Die Frauen in der Kirche sind doch noch für etwas gut

In meinem Job in der Finanzkammer der Erzdiözese helfe ich gerade bei der Kontrolle der NPO-Anträge, die die Pfarren einreichen können. Ein echt cooler Job, aber manchmal versteh ich echt die Welt nicht mehr.

Vor einigen Tagen hat mich mein Kollege gebeten bei einer Pfarre anzurufen, denn die hätte ein paar Fragen bezüglich der Auswertung der Daten für den Antrag. Nach einem etwa zehnminütigen Gespräch mit einem Herren bedankte er sich bei mir mit den Worten: „Die Frauen in der Kirche sind doch noch für etwas gut.“ Ich hab dann milde gelacht und mich bedankt. Ich wusste nicht, ob es jetzt ein Kompliment sein soll oder nicht. Mein Kollege meinte ich soll es als Kompliment auffassen.

Dieser Satz geht mir seitdem nicht mehr aus dem Kopf und habe begonnen zu überlegen.

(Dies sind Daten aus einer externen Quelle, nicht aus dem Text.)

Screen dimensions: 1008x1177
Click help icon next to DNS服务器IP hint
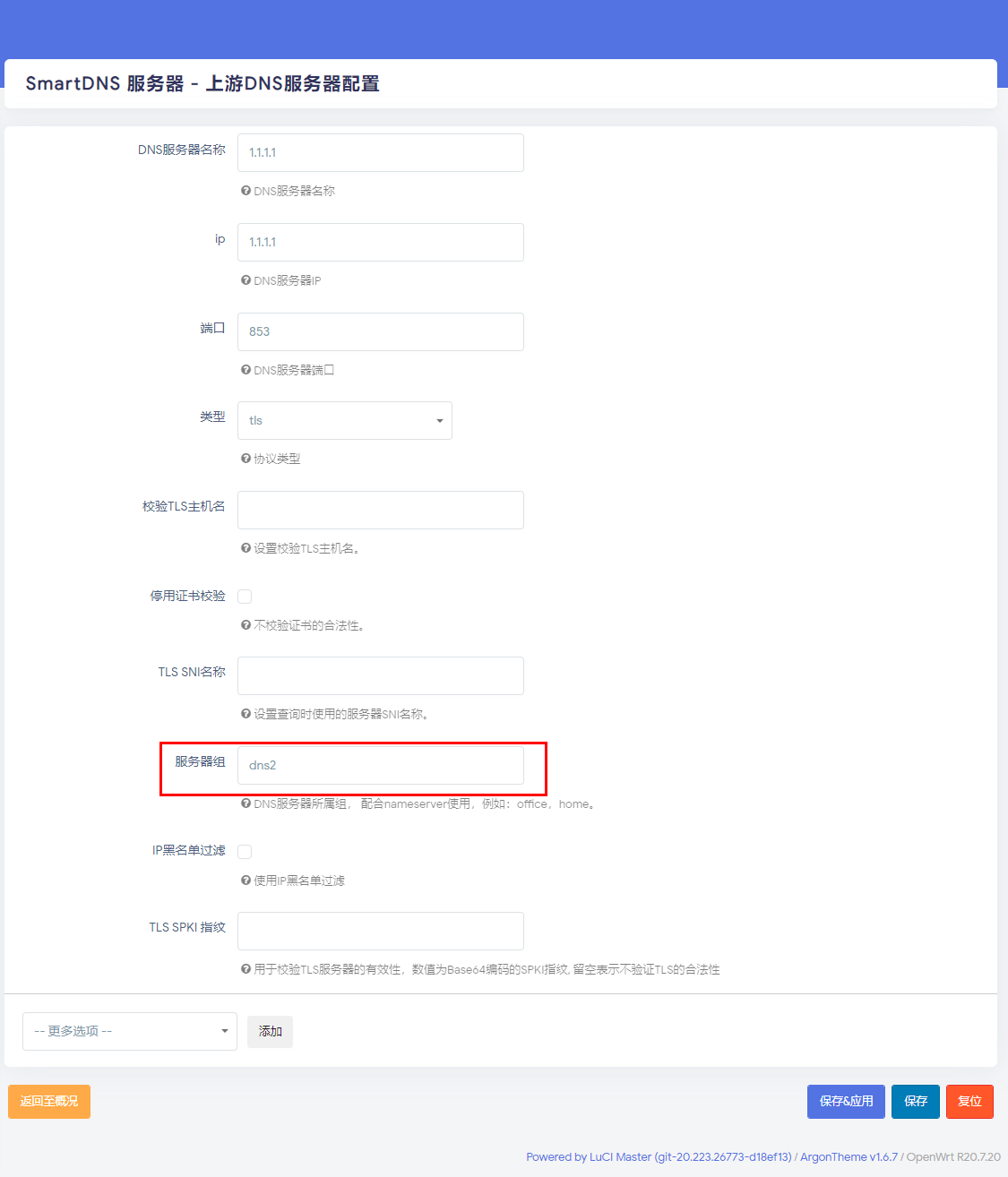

Ich merkte dass, wenn ich mit Frauen telefonierte, diese meistens die Pfarrsekretärinnen waren, die Männer aber eher im Vermögensverwaltungsrat tätig.

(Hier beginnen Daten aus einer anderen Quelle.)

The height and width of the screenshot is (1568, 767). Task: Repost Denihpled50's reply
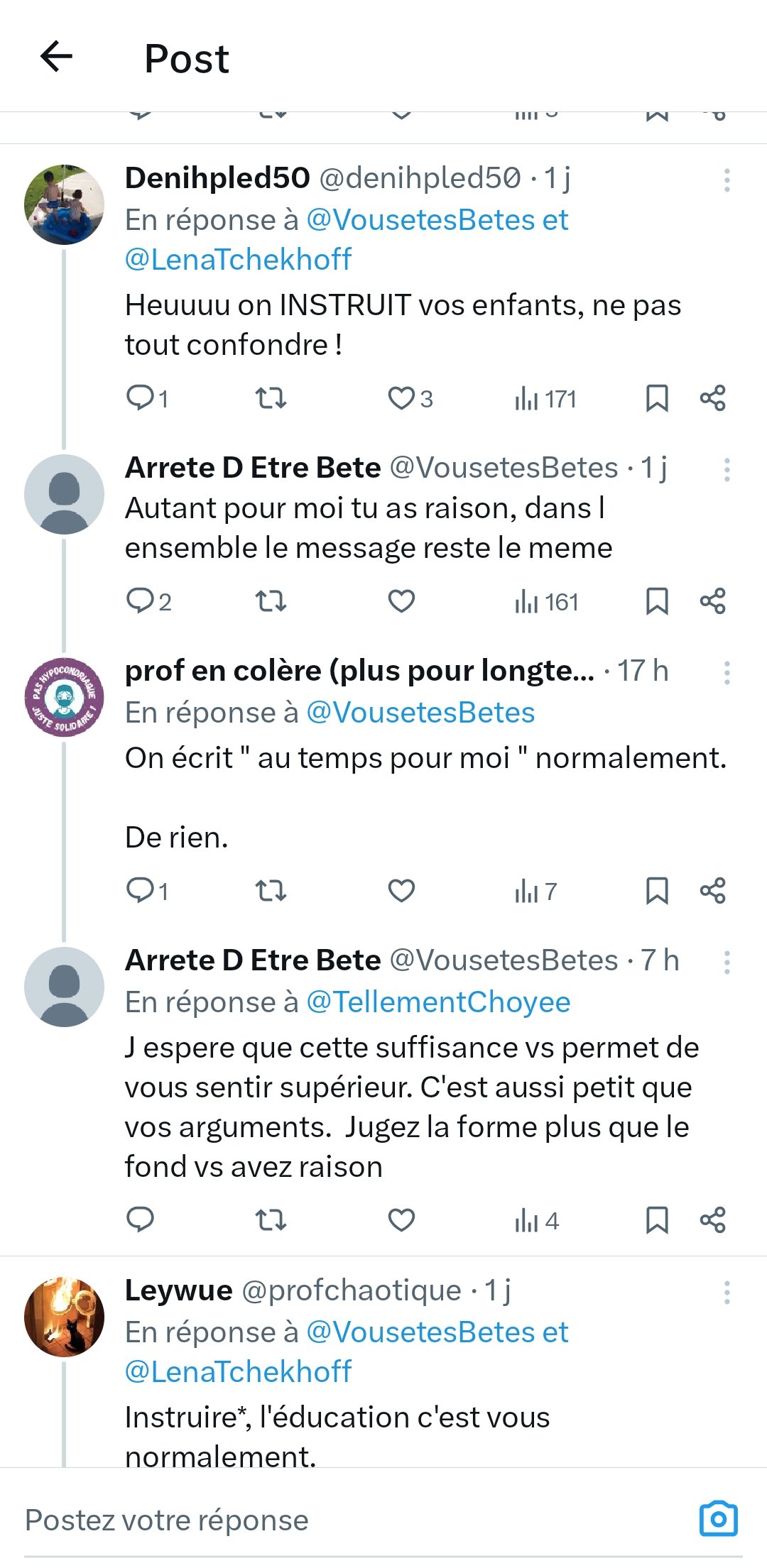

Aber vor allem merkte ich eines: ohne uns Frauen gäbe es in der Kirche ein riesiges Problem. Ob es jetzt die Pfarrsekrtärinnen, Haushaltshilfen, Pfarrgemeinderätinnen, Pastoralassistentinnen, Jugendleiterinnen oder einfach freiwillige Damen, die die Kirche putzen, sind.

Wenn ich an meine Heimatpfarre denke, kommen mir fast nur Frauen in den Sinn, die Messen vorbereiten und gestalten und so weiter. Meine Mutter als Vorsitzende des PGRs, die in den letzten Jahren einige Sachen revolutioniert und eingeführt hat, meine Tante als Leiterin des Kirchenchors, unsere Orgelspielerinnen und die anderen Chorleiterinnen, unsere Pastoralassistentin, die es geschafft hat, eine extrem gut funktionierende Jugendgruppe auf die Beine zu stellen – und das für zwei Pfarrverbände neben Studium und Job als Religionslehrerin.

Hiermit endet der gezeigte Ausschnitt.